*Exercise description:*
What is needed is the number of lines below that contain the word "screenshot", with no other output.
——————
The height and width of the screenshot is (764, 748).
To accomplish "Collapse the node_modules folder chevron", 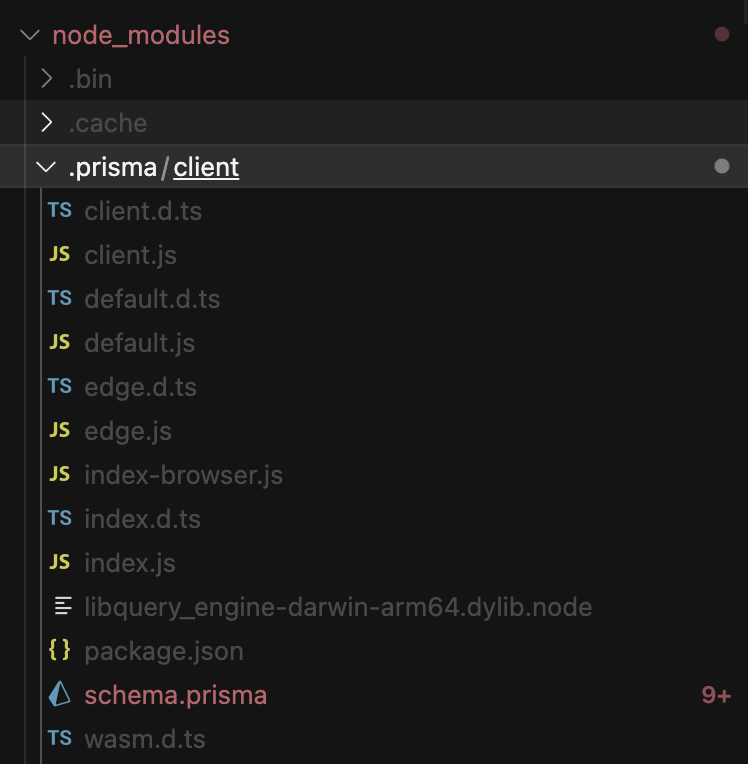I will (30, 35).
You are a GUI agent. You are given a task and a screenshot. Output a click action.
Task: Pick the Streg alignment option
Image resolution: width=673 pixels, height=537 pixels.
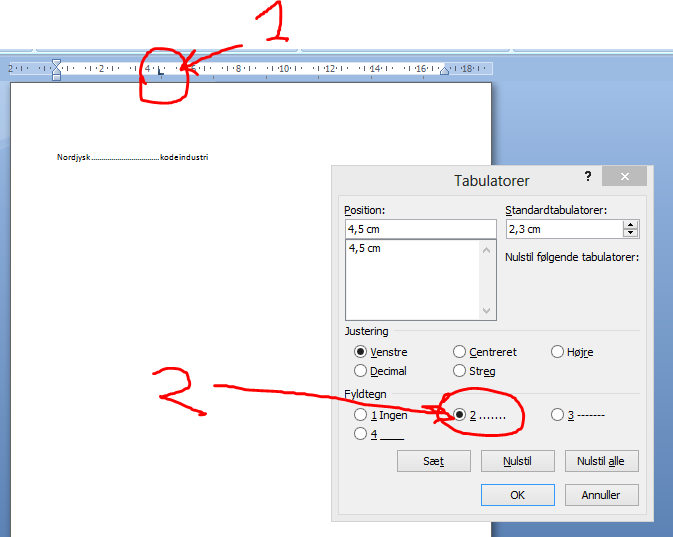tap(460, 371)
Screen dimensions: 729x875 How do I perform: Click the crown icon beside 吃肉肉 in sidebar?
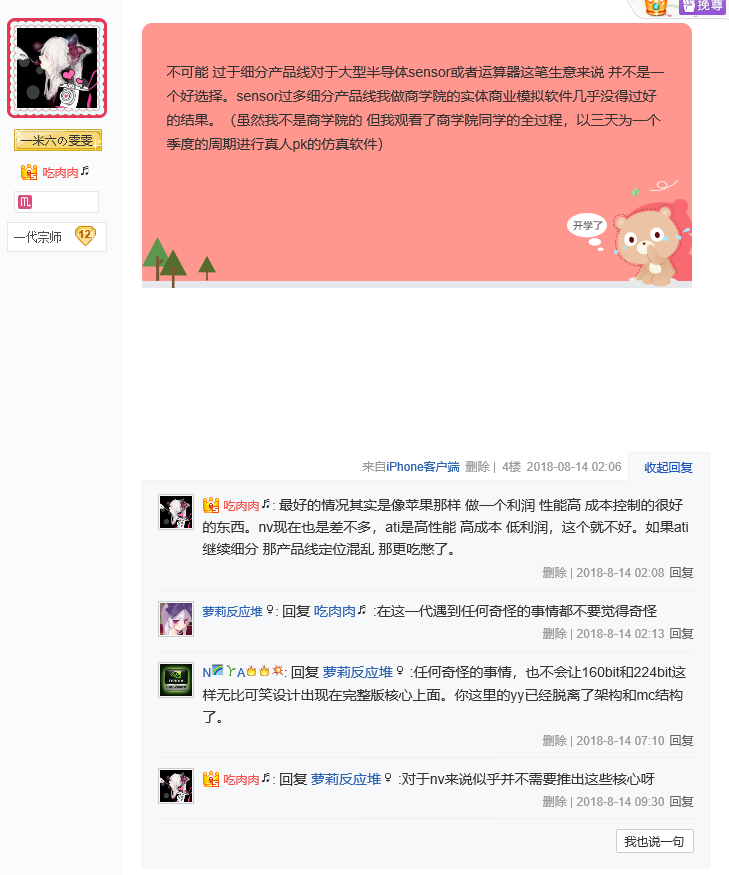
——————
*Your response:*
2